Applied Natural-Language-Process

A collection of interesting applied NLP tasks

Word Similarity

This module implements comparison functions for word representations and uses the functions and representations to solve semantic similarity tasks.

It supports similarity queries and analogical reasoning tasks.

show_nearest() finds the 10 words most similar to w. Display the similar words, and their similarity scores against the query word w. An example input queries:

company

Output:

1: firm (0.739202104486)
2: corporation (0.733216121624)
3: agency (0.690310755928)
4: unit (0.636080696538)
5: industry (0.63310344963)
6: microsoft (0.629542189259)
7: companies (0.60371111139)
8: wal-mart (0.593336821926)
9: sony (0.581199666729)
10: product (0.569321059484)

An interesting thing you can do with our module is perform analogical reasoning tasks. An example input:

king : man :: {} : woman

Output:

king : man :: Queen : woman

See how to use it from the folder “example”

※ ※ ※

BRIEF 1 - Retype part of the word similarity text, starting at the words "Word Similarity" and stopping after "2: corporation (0.733216121624)".
BRIEF 2 - Put this sentence from the word similarity text into Spanish: "It supports similarity queries and analogical reasoning tasks."

※ ※ ※

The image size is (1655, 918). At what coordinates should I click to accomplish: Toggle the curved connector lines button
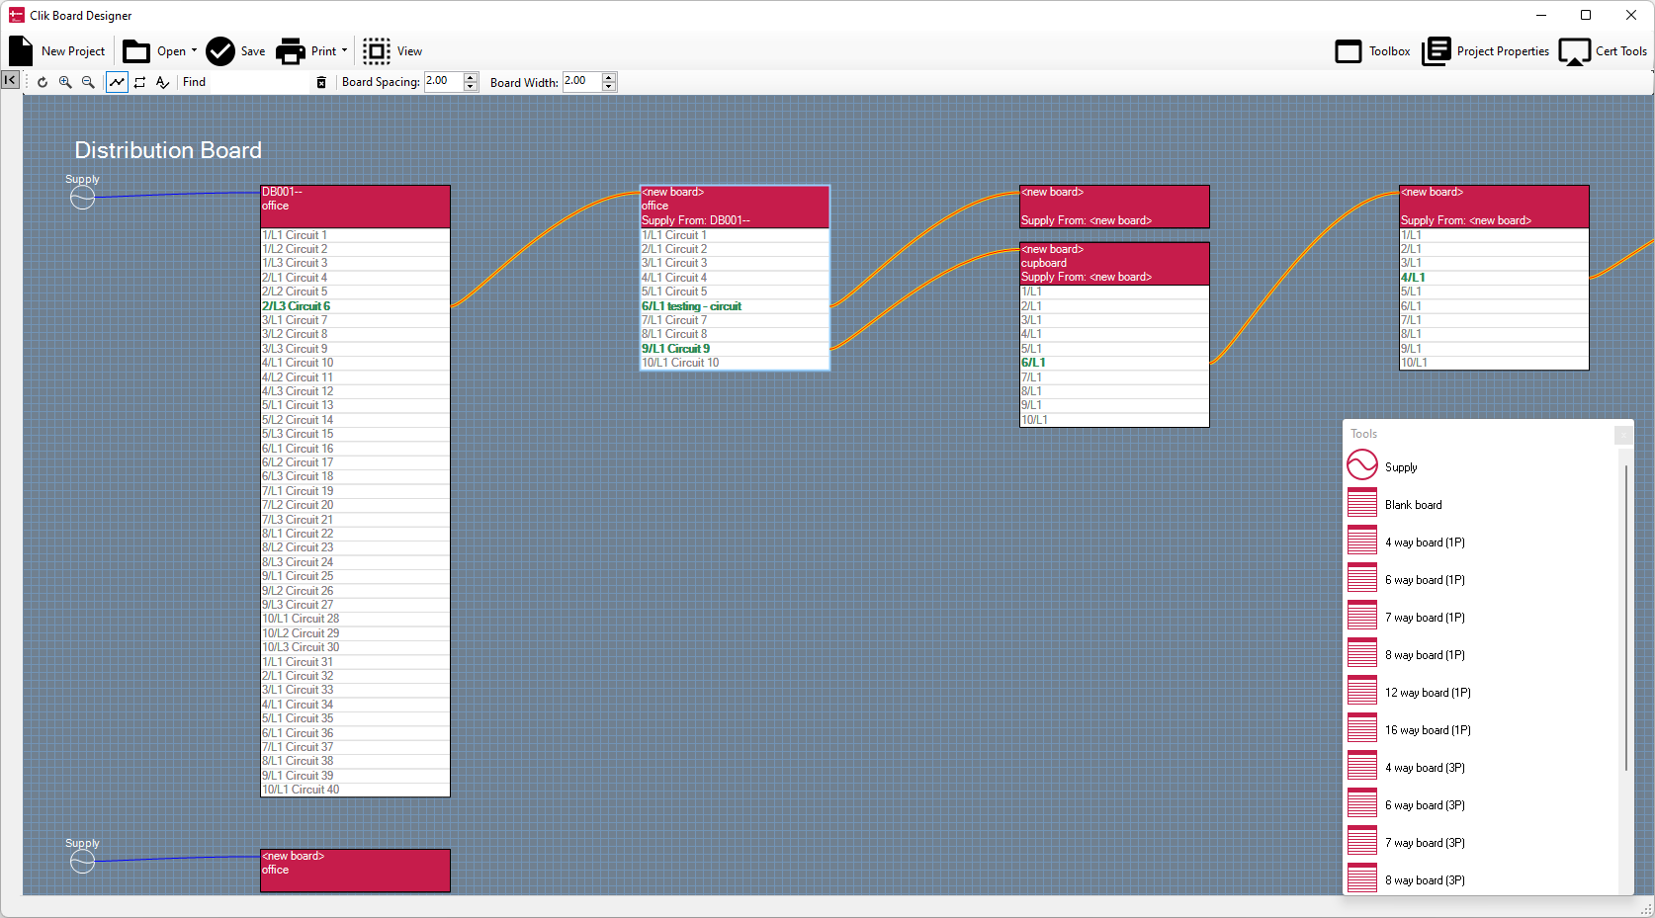coord(117,83)
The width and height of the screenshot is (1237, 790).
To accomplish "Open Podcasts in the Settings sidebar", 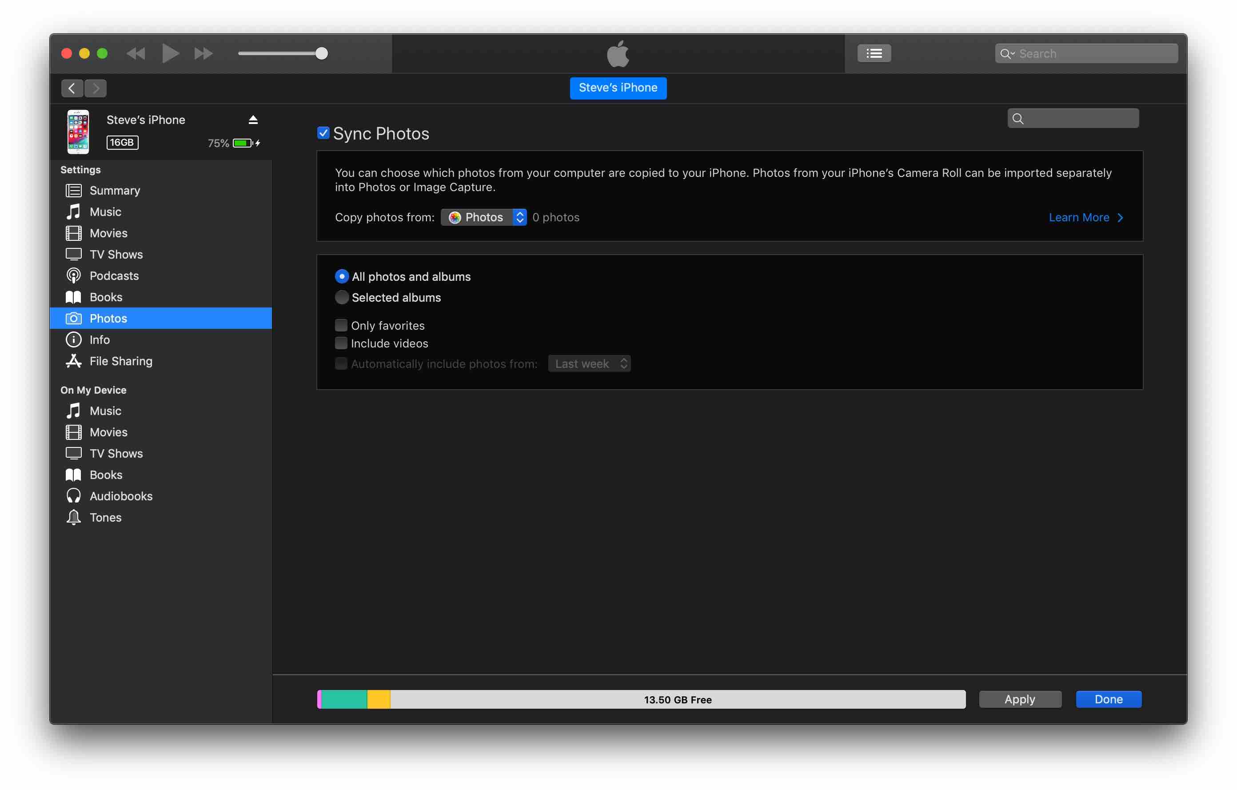I will click(114, 276).
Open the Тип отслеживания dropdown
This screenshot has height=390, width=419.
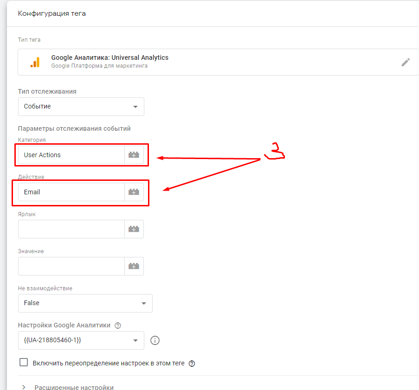tap(81, 107)
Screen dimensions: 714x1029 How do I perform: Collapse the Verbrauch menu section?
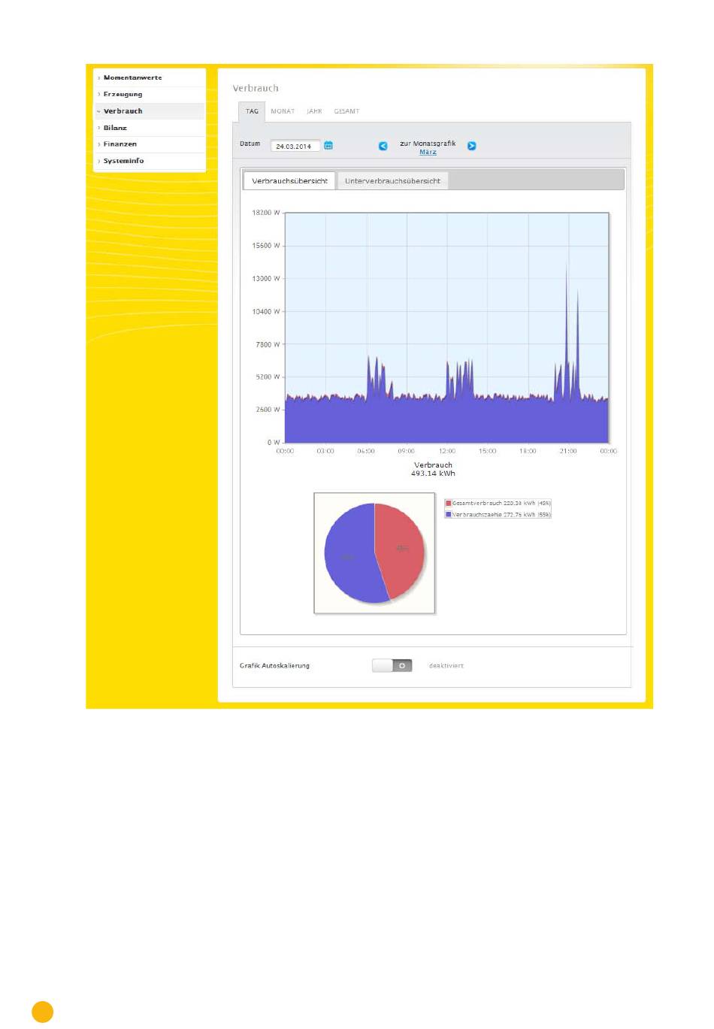click(123, 111)
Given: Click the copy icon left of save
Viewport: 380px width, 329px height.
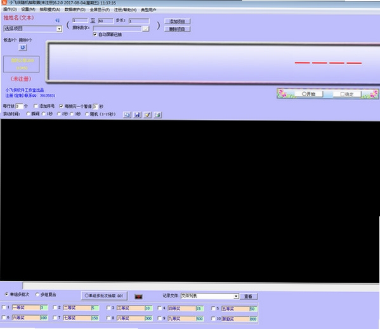Looking at the screenshot, I should [127, 115].
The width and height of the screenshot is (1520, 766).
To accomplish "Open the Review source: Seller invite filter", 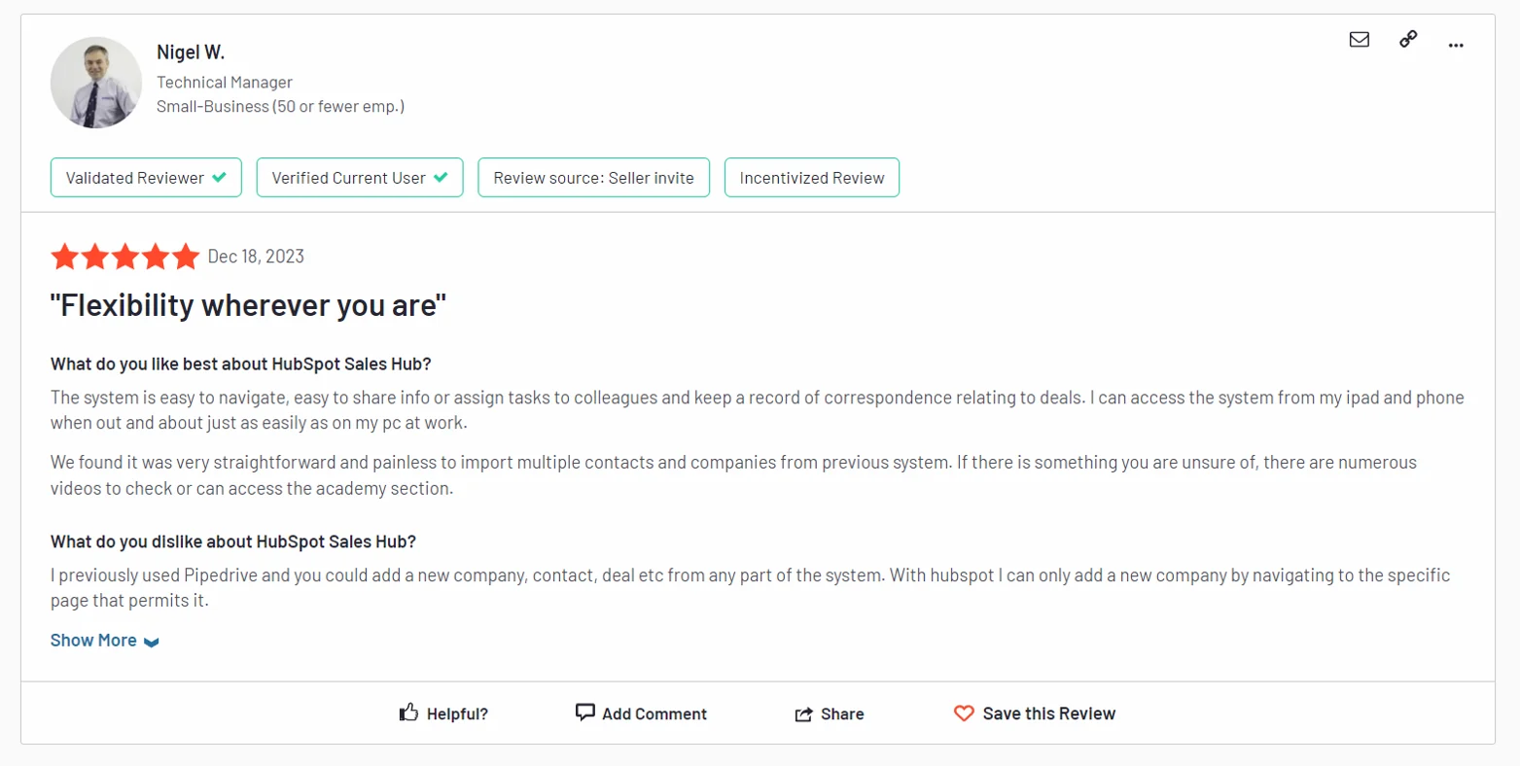I will pos(593,177).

※ ※ ※

WRITTEN REPLY 1 -
Word Similarity

This module implements comparison functions for word representations and uses the functions and representations to solve semantic similarity tasks.

It supports similarity queries and analogical reasoning tasks.

show_nearest() finds the 10 words most similar to w. Display the similar words, and their similarity scores against the query word w. An example input queries:

company

Output:

1: firm (0.739202104486)
2: corporation (0.733216121624)

WRITTEN REPLY 2 - Admite consultas de similitud y tareas de razonamiento analógico.